Wrong. We don’t feel free. I’m grateful that everyone gets to see we weren’t making any of this up, but at the same time it’s insulting — insulting because it took a man dying under a knee to open eyes to what happens to us in every neighborhood, everywhere.

We don’t get to be heard out. We’re now seen, but not as equals. We don’t get justice. We don’t get equality.

Q: Where do we go now?

A: Well, after seeing the double standard (that we know all too well) play out right before our eyes at the nation’s Capitol the other day, it’s clear to everyone that our country is sicker than it has ever been. We can’t get out of a car without being a “threat,” yet other races can exude violence, vandalize and purposely fight the police — yet everyone walks away.

That is not OK!

Until you view my brown skin like you view their white skin, bridges won’t be made.

Q: What’s in our future?

A: Accountability. Don’t just look. Don’t just read. Examine yourself and those around you. If you cause a problem, it’s your job to fix it. When wrong is no longer tolerated, people will stop.

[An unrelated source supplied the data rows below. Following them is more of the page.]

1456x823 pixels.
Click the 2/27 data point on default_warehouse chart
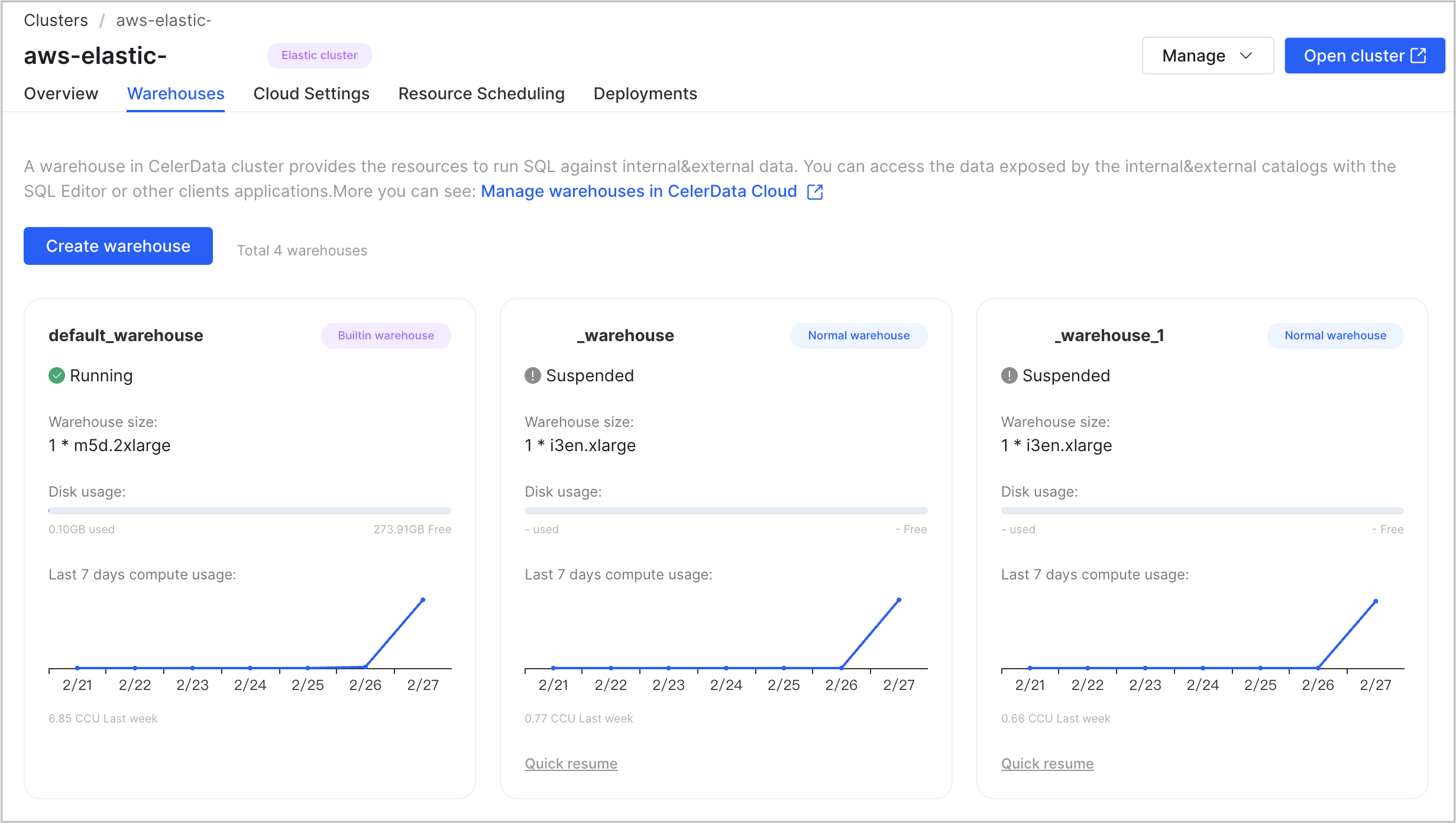pos(423,600)
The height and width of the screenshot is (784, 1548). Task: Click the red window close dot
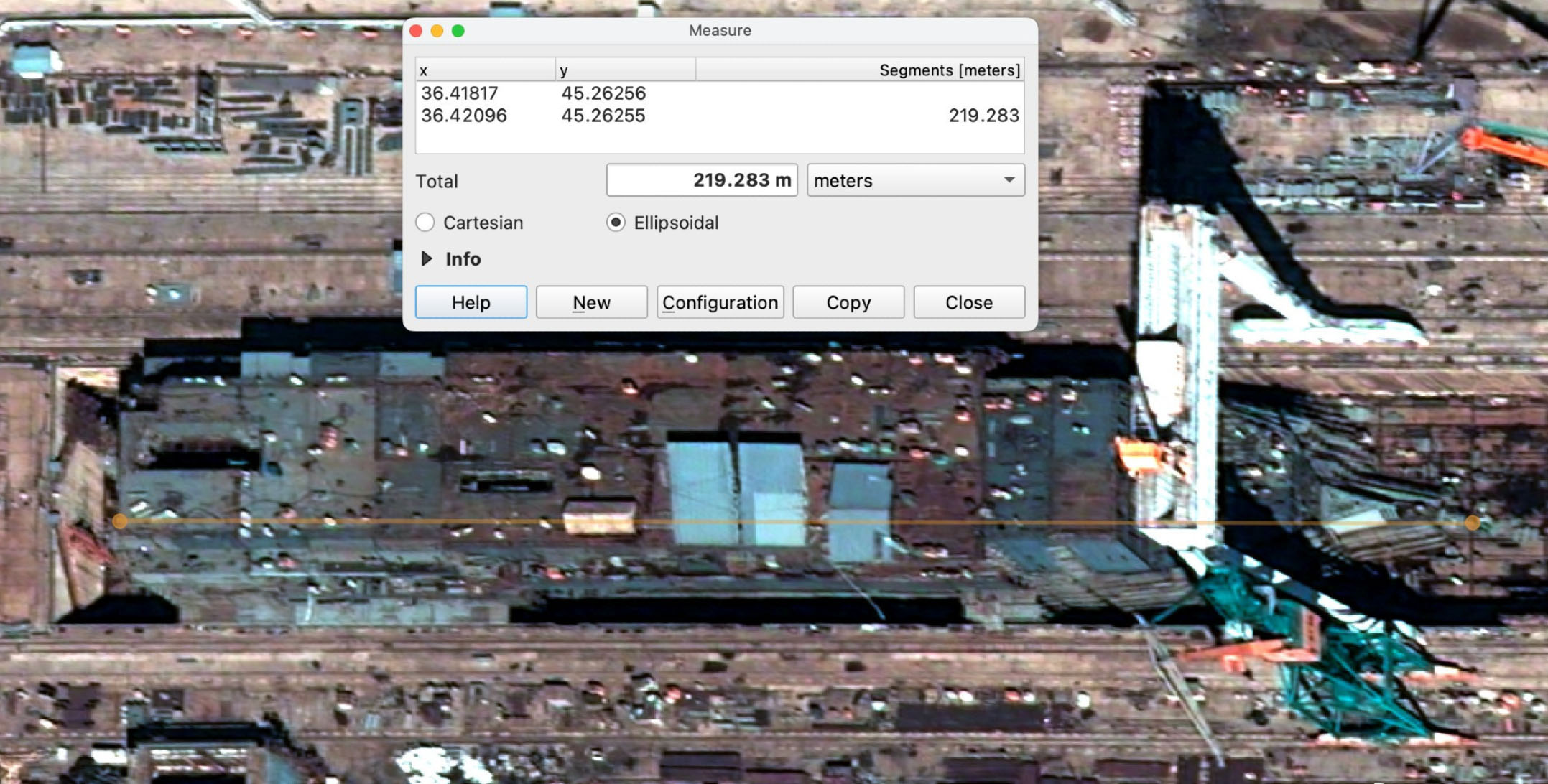coord(416,31)
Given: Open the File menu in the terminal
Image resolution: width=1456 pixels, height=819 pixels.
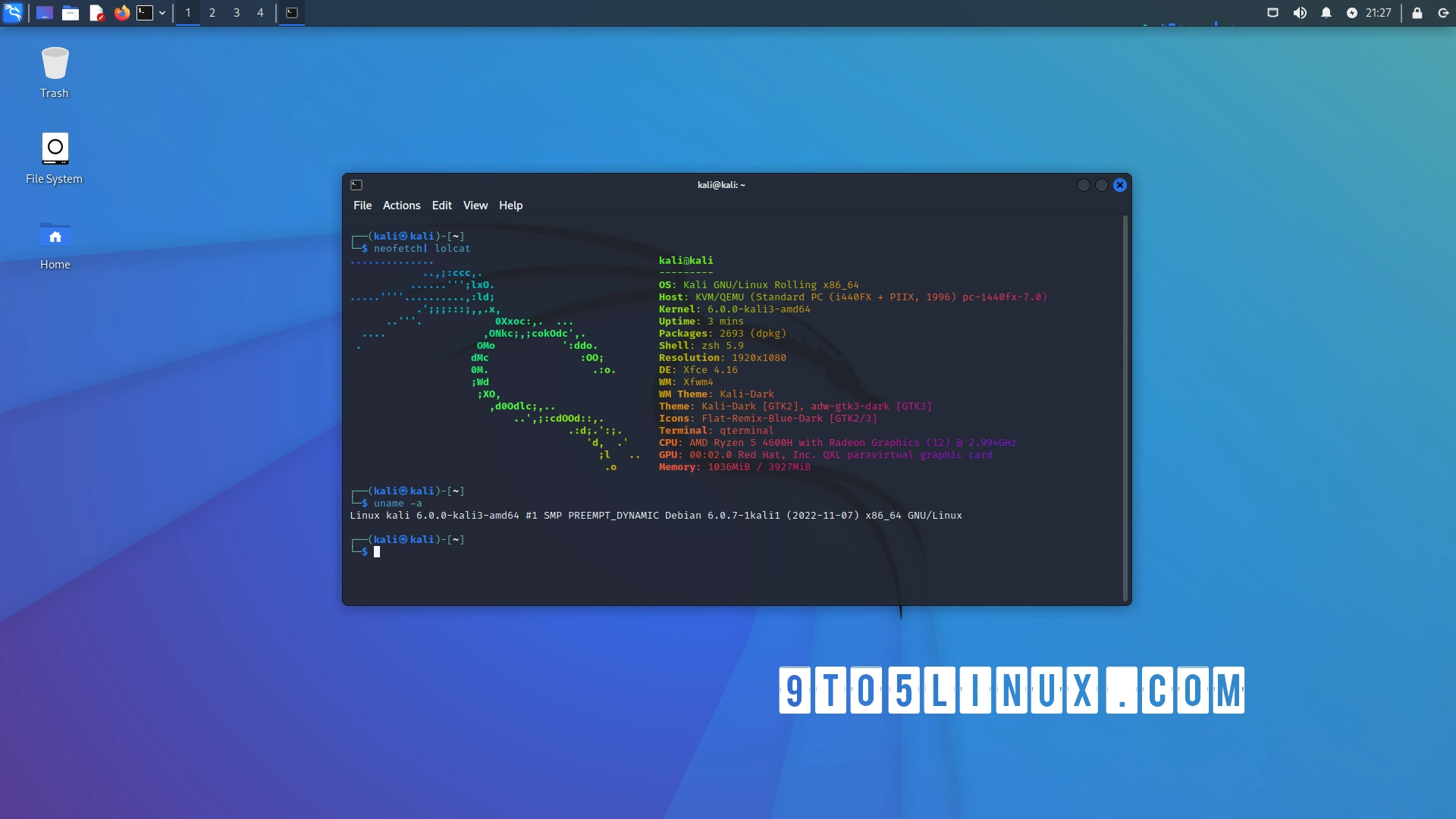Looking at the screenshot, I should 362,205.
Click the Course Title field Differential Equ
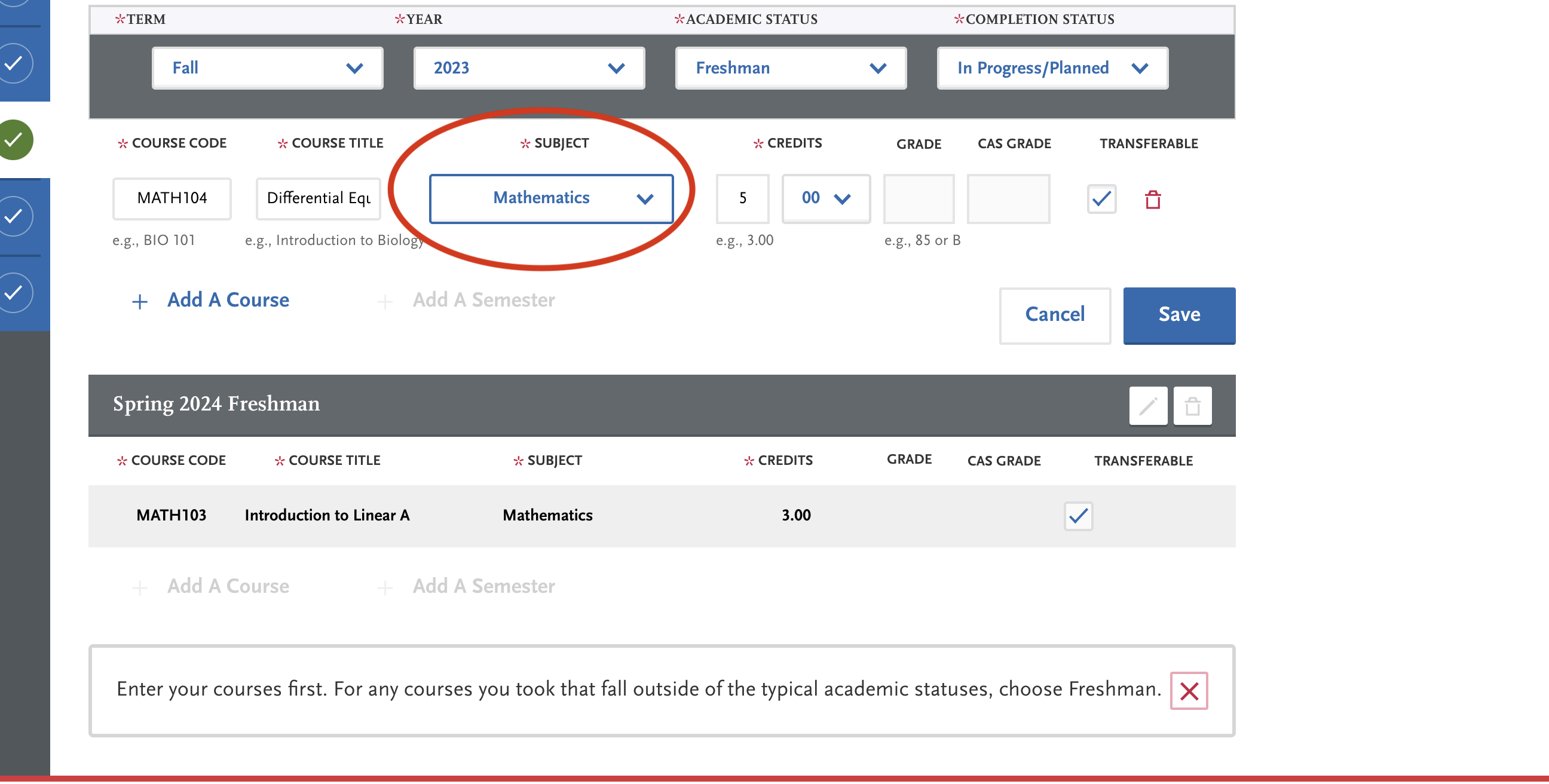This screenshot has height=784, width=1549. coord(318,199)
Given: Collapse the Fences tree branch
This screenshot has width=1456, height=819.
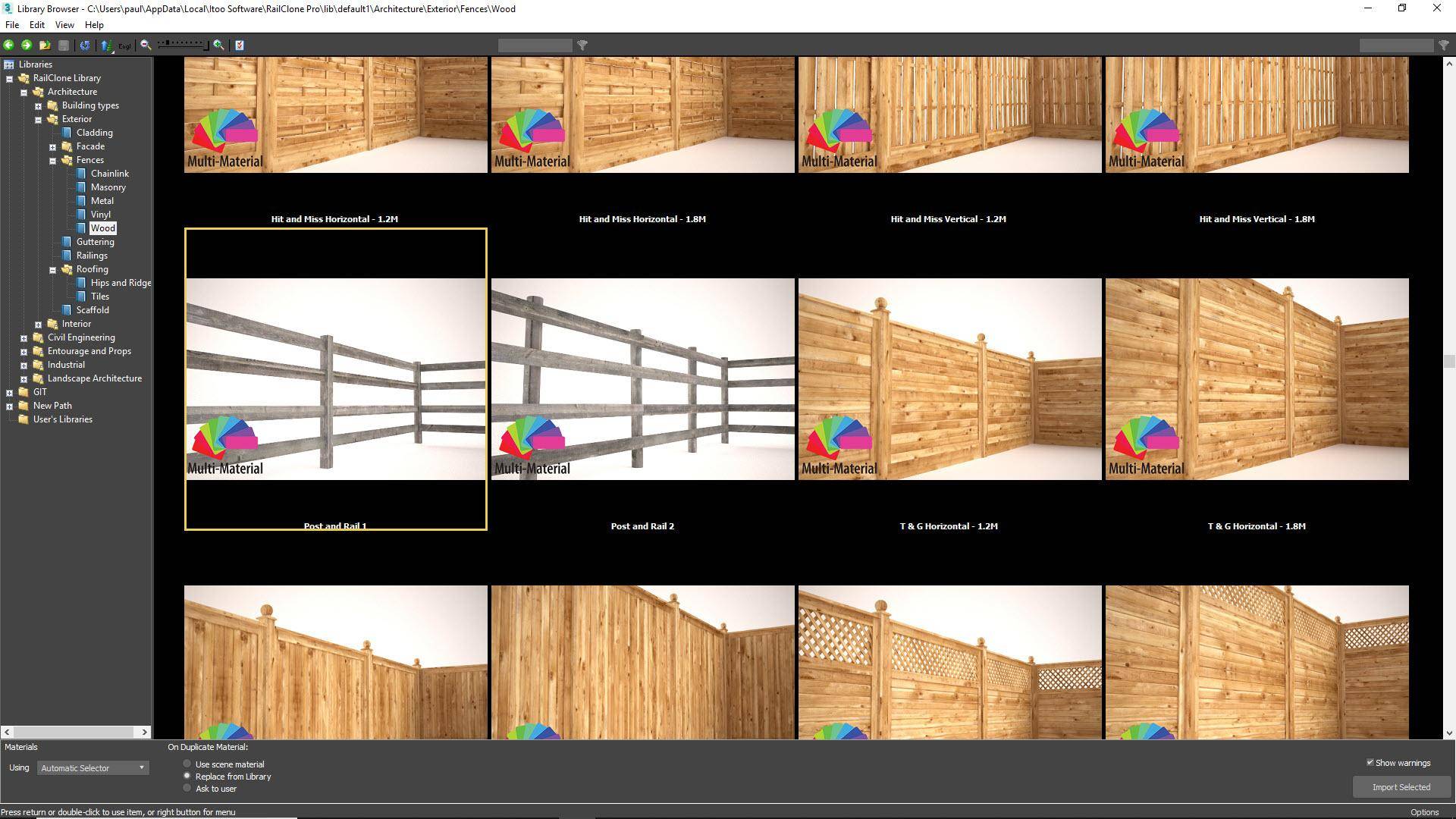Looking at the screenshot, I should [52, 160].
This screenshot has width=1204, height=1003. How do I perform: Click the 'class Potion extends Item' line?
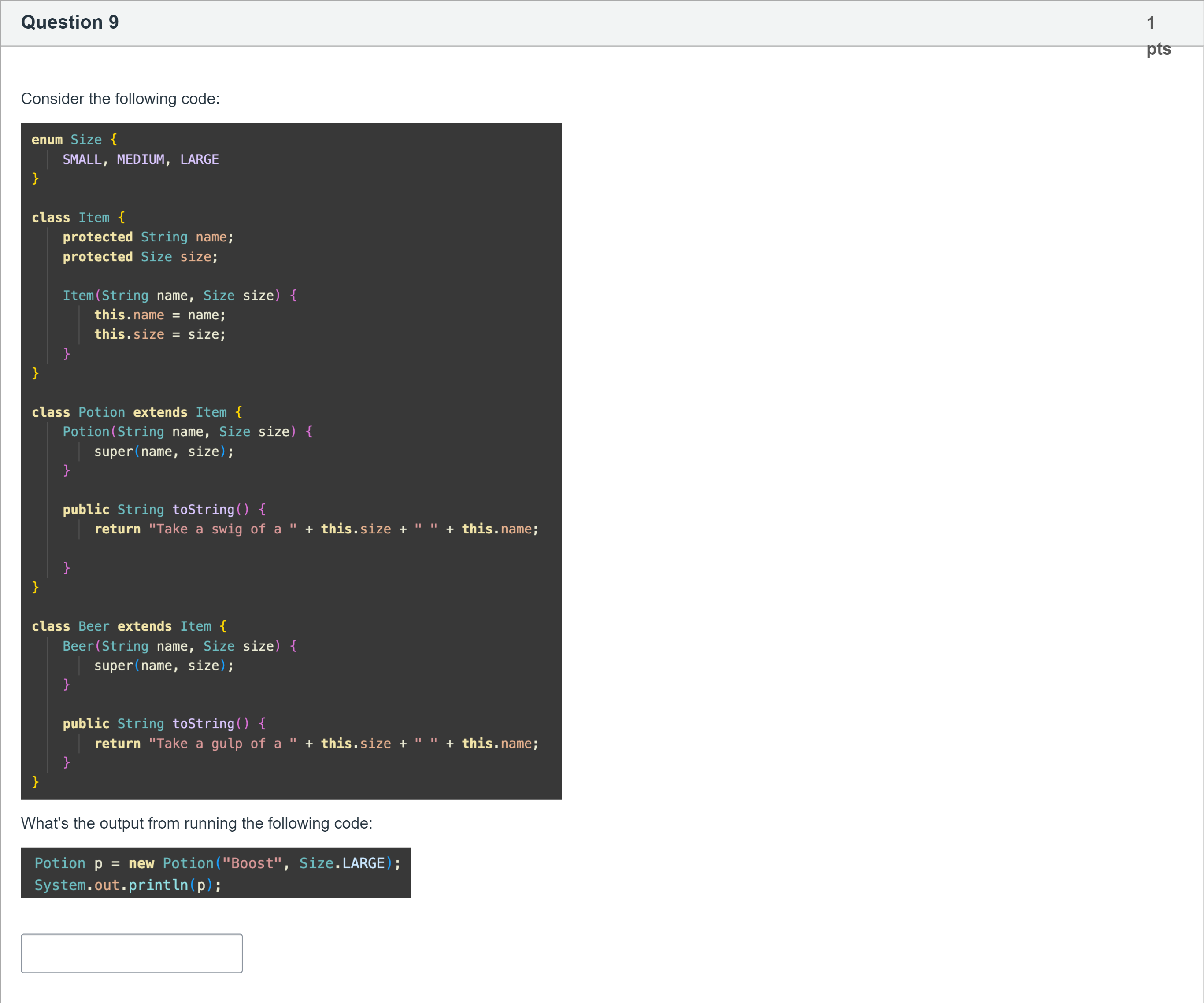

I saw a quote on social media that said “we aren’t asking you to shoot them like you shoot us. We are asking that you NOT shoot us, like you don’t shoot them.” That’s just one example of what equality looks like.

Q: Can you speak a bit about how you were inspired to be one of the organizers of the protest last year, and what is inspiring you this year?

A: I was inspired to take a stand because the opportunity presented itself. I had something to say, and I’m grateful someone wanted to hear it. Jamie Mathews and I linked up on social media, had a conversation, and the protest happened almost overnight. DeLand Cares was birthed in the process. That has been a wonderful experience.

I’ve had many reach out to me about getting into politics. That’s not who I am. I had to take a step back — from both sides. I faced unexpected backlash, and in order for me to keep my heart where it needs to be, I just support from the shadows.

You may not see me out front, but I’m still fighting, reaching and building.